A discrepancy gets reported when it's noticed, not when someone remembers to write it down.

  • Report from the flight you're on, with a photo, on the phone or at the desk.
  • A clear lifecycle: open, acknowledged, resolved, with a record of who did what and when.
  • Severity that does something. A do-not-fly squawk blocks dispatch until it's resolved, a hard stop on par with a grounded aircraft. Lower-severity ones surface as context without stopping the line.
iOS schedule and dispatch view iOS squawk filing screen

Your schedule knows where every flight stands

The calendar isn't a static list of bookings anymore. It shows you the flight line as it actually is.

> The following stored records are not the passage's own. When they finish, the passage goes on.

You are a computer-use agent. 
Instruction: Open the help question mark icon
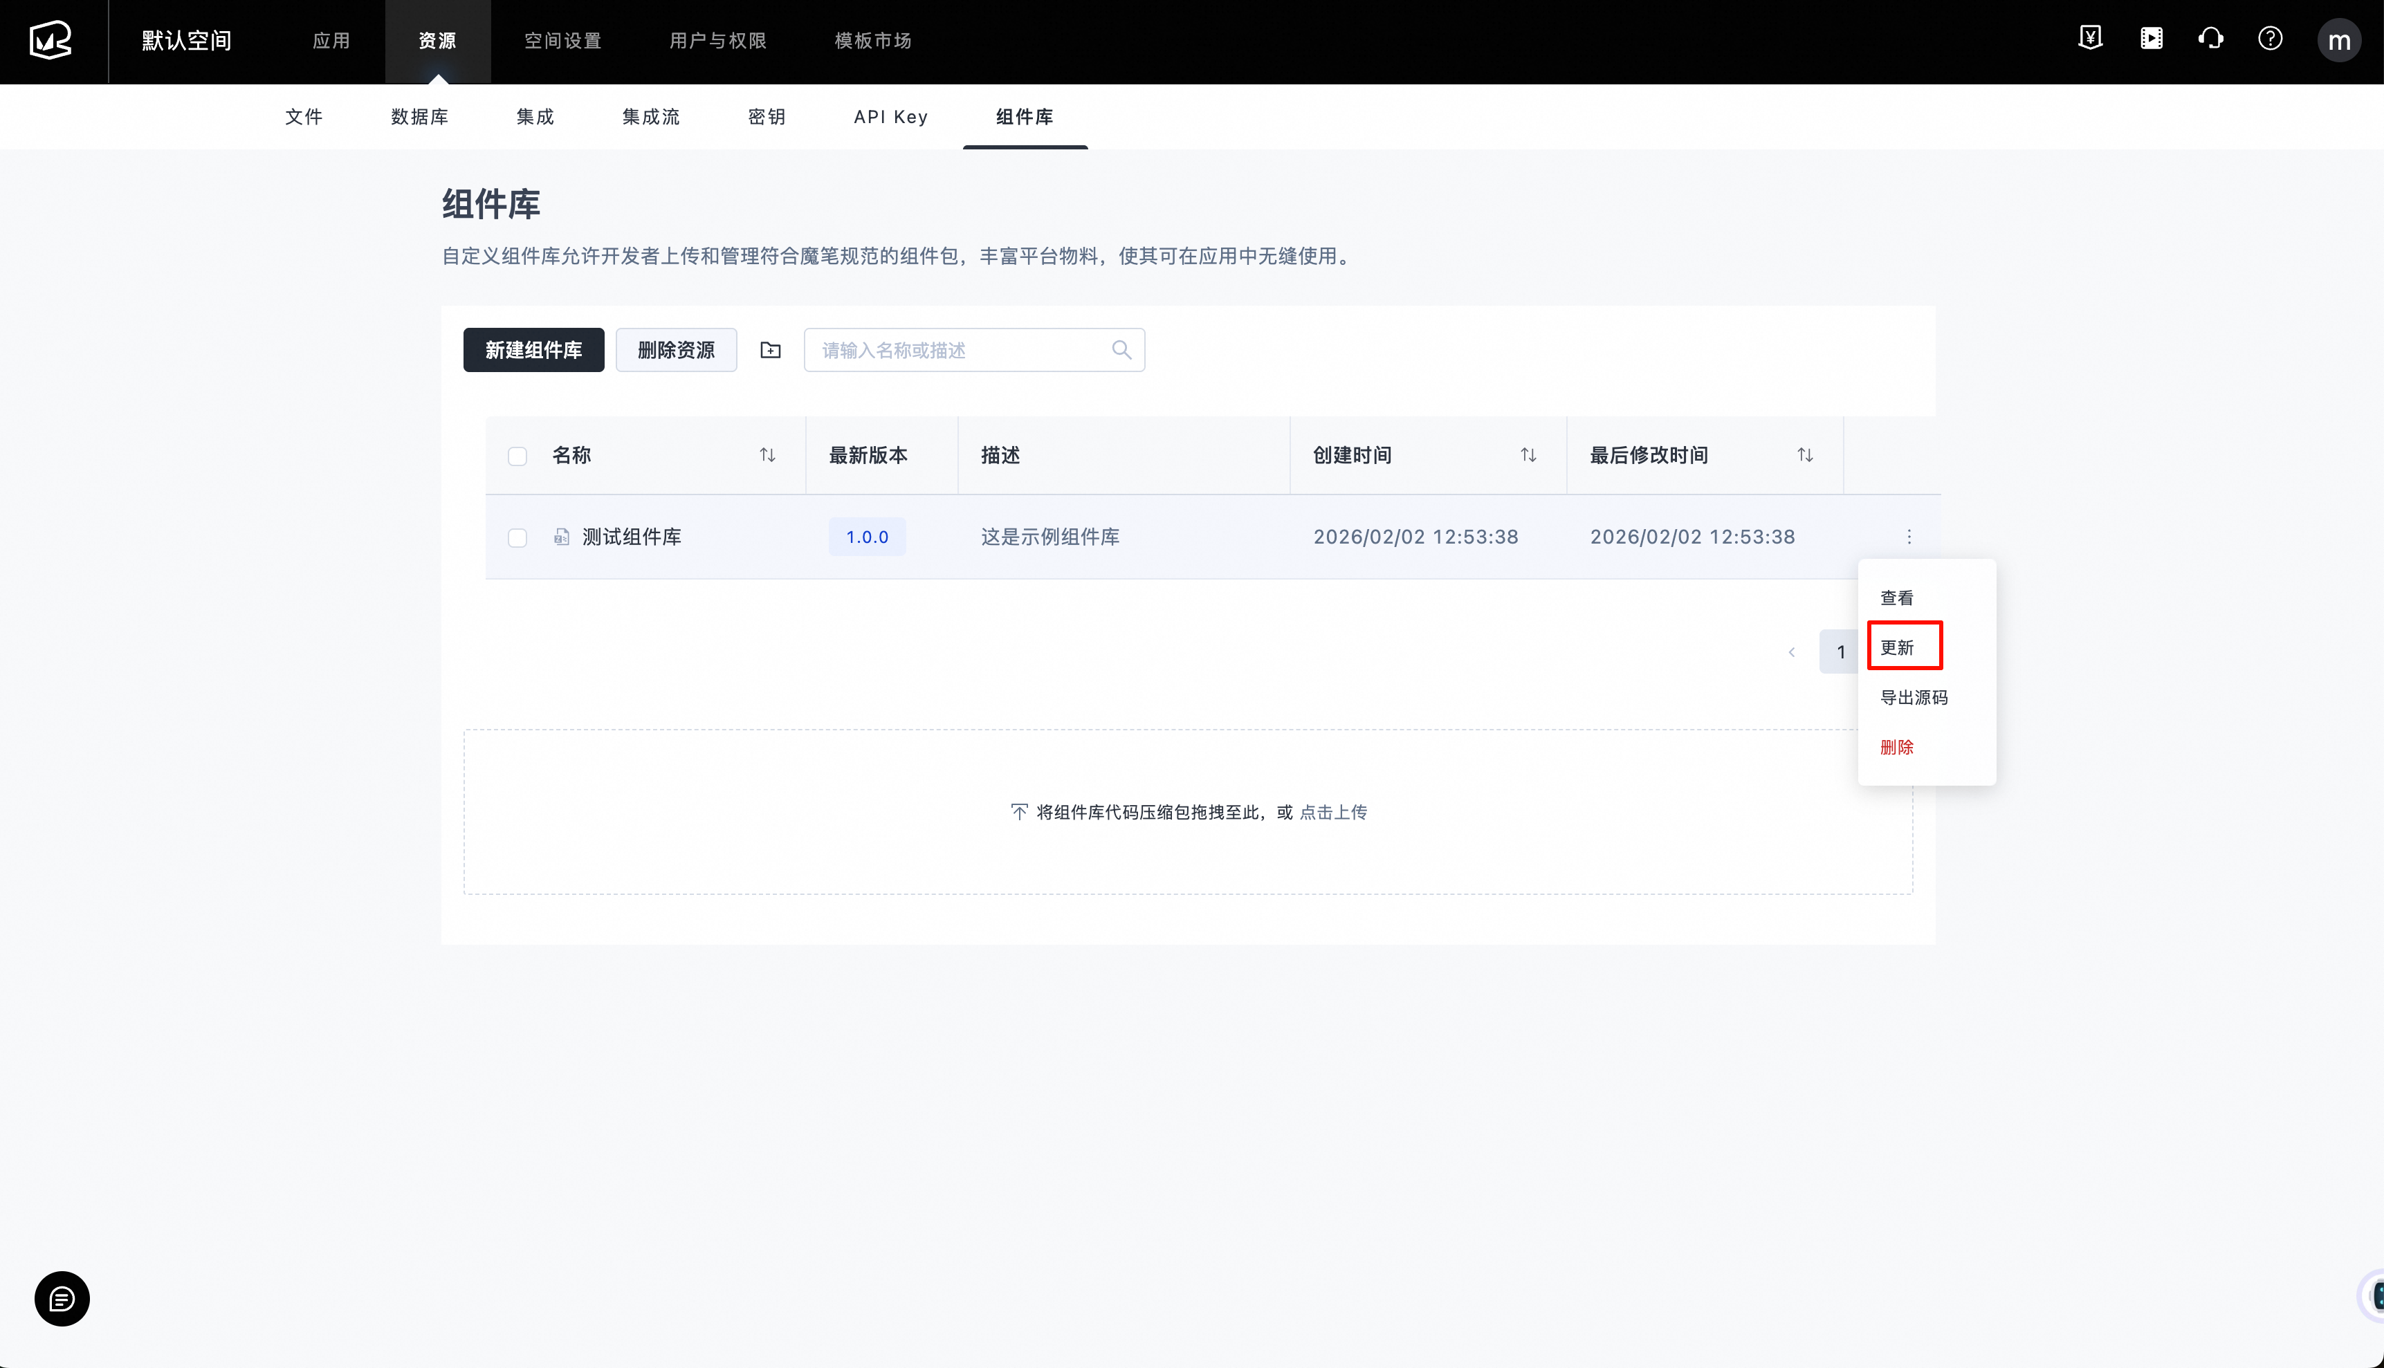tap(2270, 39)
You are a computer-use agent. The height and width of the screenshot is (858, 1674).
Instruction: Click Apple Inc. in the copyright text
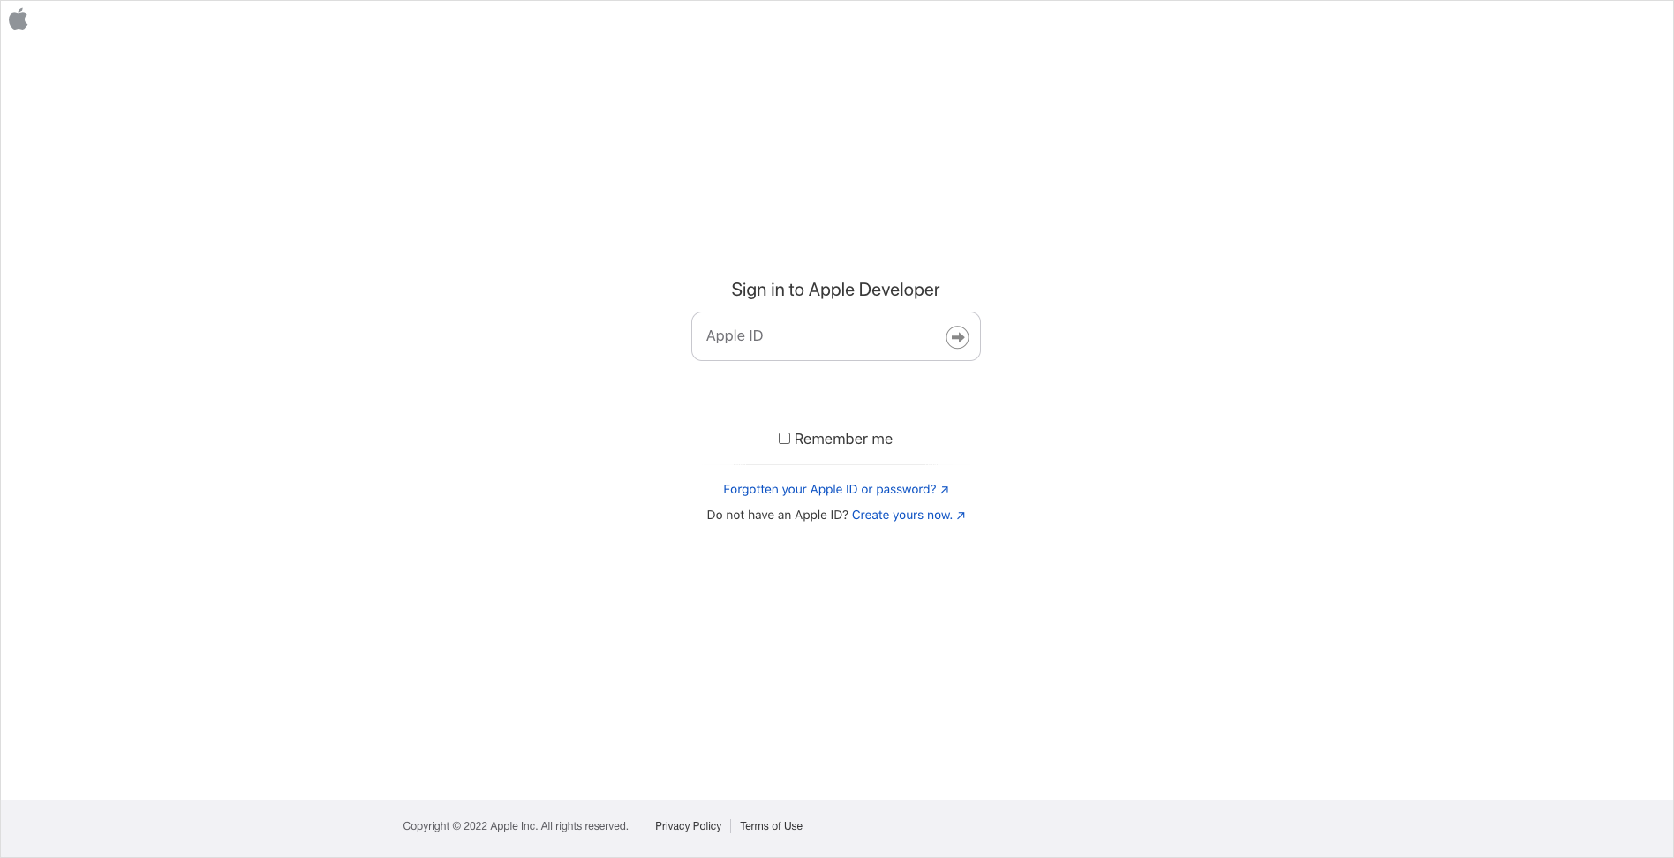513,826
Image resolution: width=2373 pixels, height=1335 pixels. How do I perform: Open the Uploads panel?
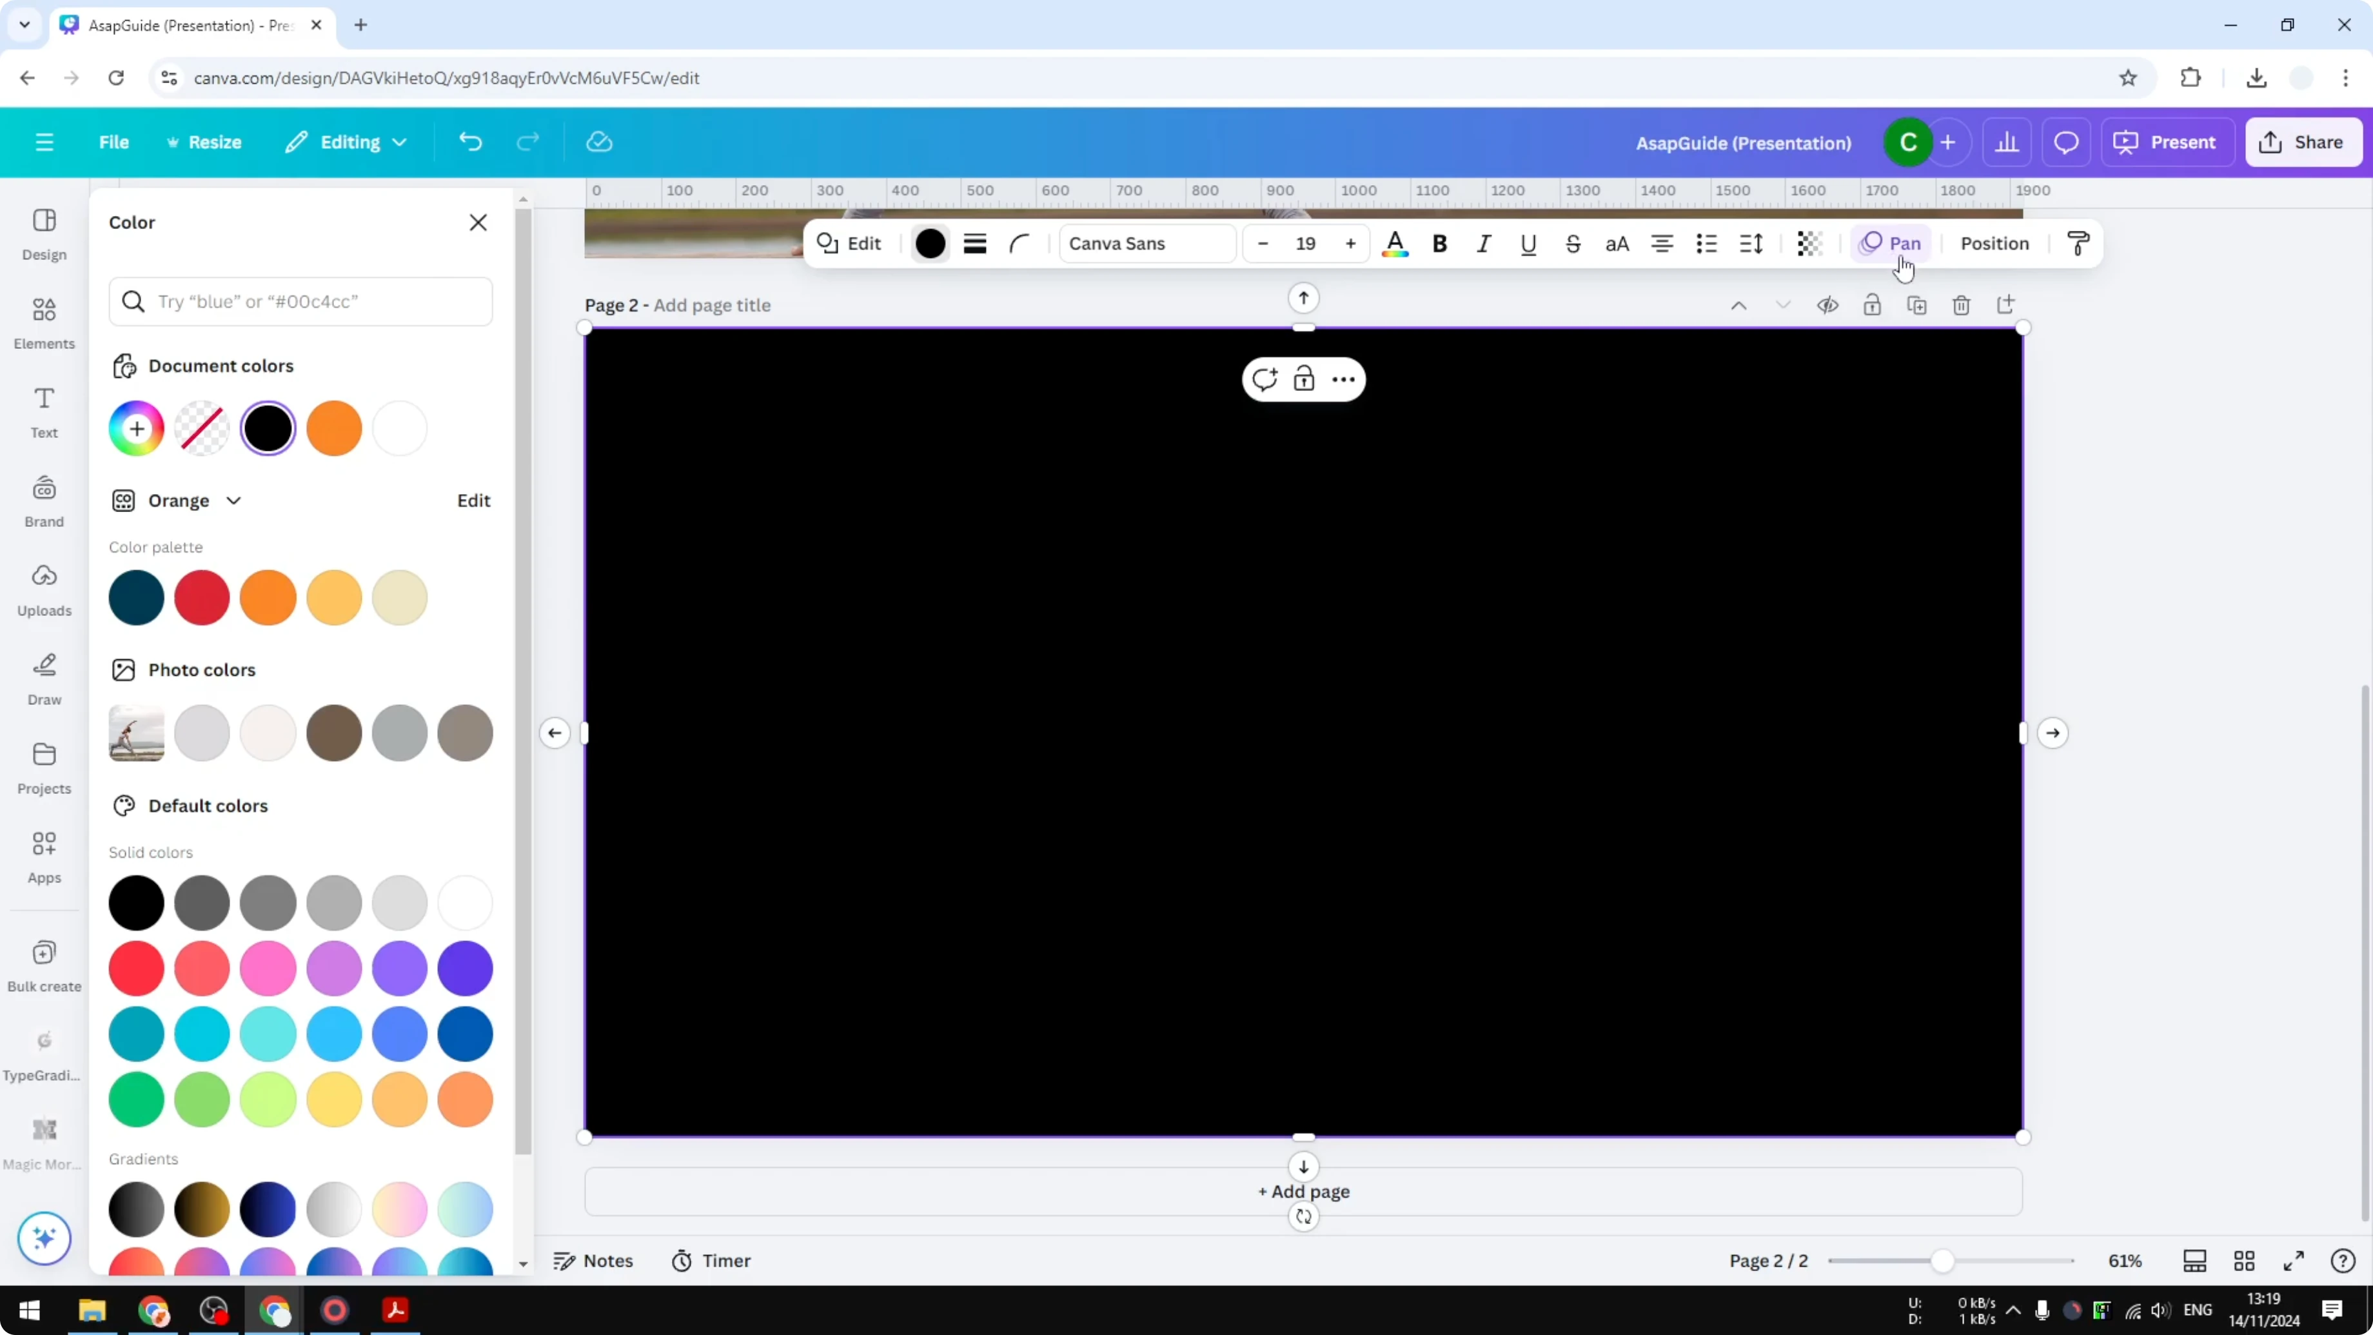(43, 590)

  • Live card states (Scheduled, In Progress, Overdue, Completed, Not Flown) read straight from the dispatch record. Active flights pin to the top; an overdue one starts a ticking timer.
  • Issues flag before you save. Grounded aircraft, compliance gaps, and open squawks surface on the event itself.
  • Solo flights and check rides are now their own event types, on both the portal and the app.

Why this matters

A flight school's day was never spread across three tools because anyone wanted it that way. It was spread out because no one platform held the whole flight. Now one does. Because the record comes out of the flight instead of being rebuilt after it, what you end up with is accurate, not approximate.

It's the same platform an FAA inspector reviewed during a live Part 141 inspection. Now it runs the flight, too.

It's all live now. Open FlightSense and take a look at your next scheduled event.